Claude Opus 4.7 Is Here: Better at Hard Code, Better Vision, and a Nod to Safety

Anthropic quietly (well, not that quietly) released Claude Opus 4.7 today, and honestly, this one feels like more than a point release. It’s available now across all Claude products, the API, Bedrock, Vertex AI, and Microsoft Foundry—same pricing as Opus 4.6, so no surprise there: $5 per million input tokens, $25 per million output.

What’s Actually Better

The headline improvement is in advanced software engineering. Anthropic says users are now handing off their hardest coding work—the kind that used to require close hand-holding—to Opus 4.7 with real confidence. I’ve seen this pattern before with model releases, but the early tester quotes are unusually specific. One tester noted that Opus 4.7 “catches its own logical faults during the planning phase,” which is exactly the kind of self-correction that separates a useful coding assistant from a frustrating one.

Vision is also substantially better. Higher resolution support means it can actually read chemical structures and complex technical diagrams now. For anyone working in life sciences or engineering documentation, that’s a genuine quality-of-life improvement.

The Safety Angle Matters

Here’s the part that caught my attention: Opus 4.7 is the first model to ship with new cybersecurity safeguards that automatically detect and block prohibited or high-risk cybersecurity requests.
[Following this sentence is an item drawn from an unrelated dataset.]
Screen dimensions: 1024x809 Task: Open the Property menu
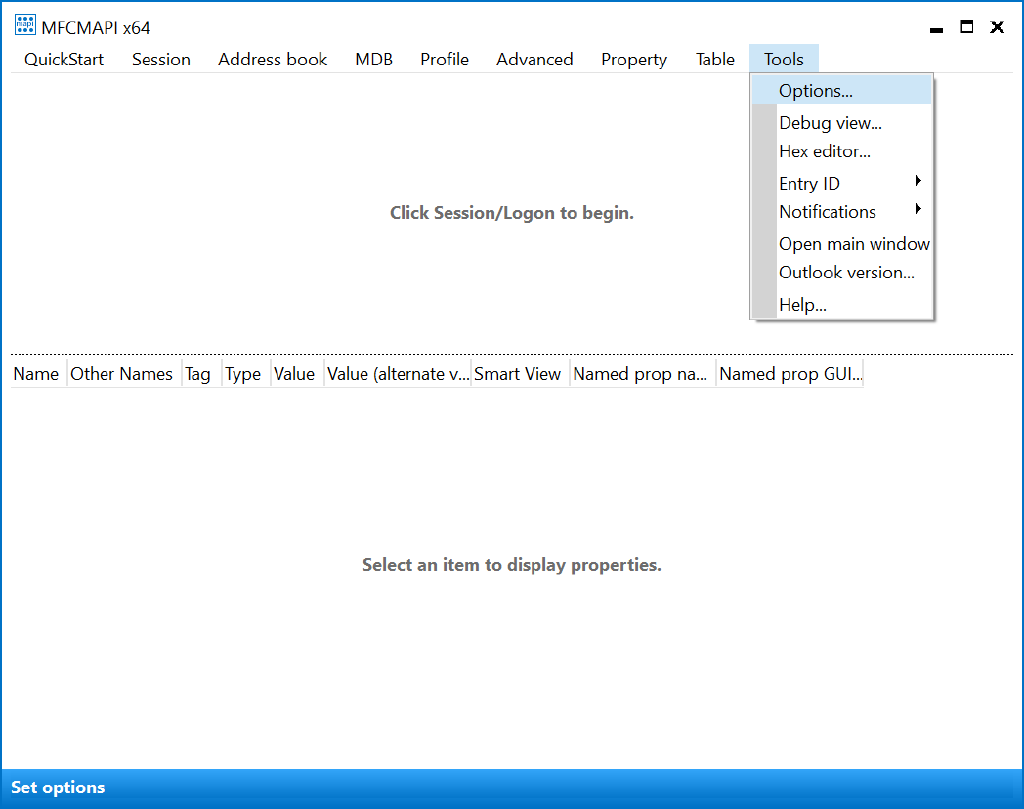633,59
This is directly tied to their Project Glasswing announcement from last week, where they flagged both the risks and benefits of AI in cybersecurity.

Anthropic is being pretty transparent here—they deliberately reduced Opus 4.7’s cyber capabilities compared to their most powerful model, Claude Mythos Preview. The idea is to test these safeguards on a less capable model first before eventually releasing something Mythos-class more broadly. I respect this approach, even if it means Opus 4.7 isn’t the absolute top-tier model for every use case.
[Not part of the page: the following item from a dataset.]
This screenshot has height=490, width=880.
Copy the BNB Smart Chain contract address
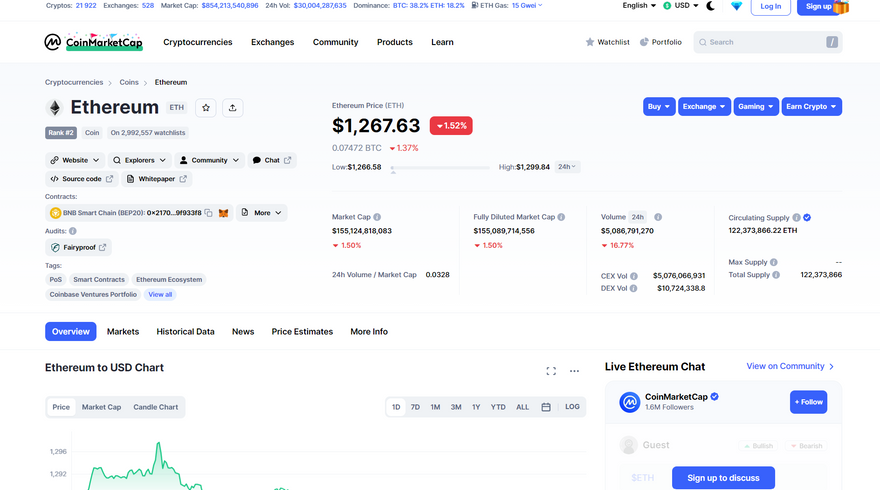(208, 213)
If you’re a security professional who needs Opus 4.7 for legitimate work like vulnerability research or penetration testing, they’ve set up a Cyber Verification Program. Worth checking out if that’s your domain.

Benchmark Performance (The Numbers)

The benchmarks look solid, though not earth-shattering. One team reported a 13% lift in resolution on their 93-task coding benchmark, including four tasks that neither Opus 4.6 nor Sonnet 4.6 could solve. Another noted that on their internal research-agent benchmark, Opus 4.7 scored 0.715 overall and showed the most consistent long-context performance of any model they tested.

A particularly interesting data point: on a General Finance module, it scored 0.813 versus Opus 4.6’s 0.767, and testers emphasized that it’s better at admitting when data is missing rather than fabricating plausible-sounding but incorrect answers. That’s a subtle but critical improvement for anyone doing real analysis work.

What Early Testers Are Saying

The feedback from early-access users is genuinely positive, and I don’t think that’s just PR spin. Hex called it “the strongest model we’ve evaluated” and noted that low-effort Opus 4.7 is roughly equivalent to medium-effort Opus 4.6. Cognition’s team said it “takes long-horizon autonomy to a new level in Devin” and handles hours-long coherent work without giving up.

The common thread across all the tester quotes is consistency and thoroughness over long-running tasks. That’s not flashy, but it’s exactly what matters when you’re using these models for real work, not just demos.

The Bottom Line

Opus 4.7 isn’t a revolution—it’s a solid, meaningful evolution. Better at hard coding, better vision, better at catching its own mistakes, and shipped with a thoughtful safety strategy. If you’re already on Opus 4.6, the upgrade is a no-brainer at the same price. If you were waiting for something that could handle your most difficult multi-step tasks with less supervision, this might be the one.

And honestly? The fact that they’re being upfront about the cyber capability reductions and the phased safety rollout gives me more confidence in the model than any benchmark number could.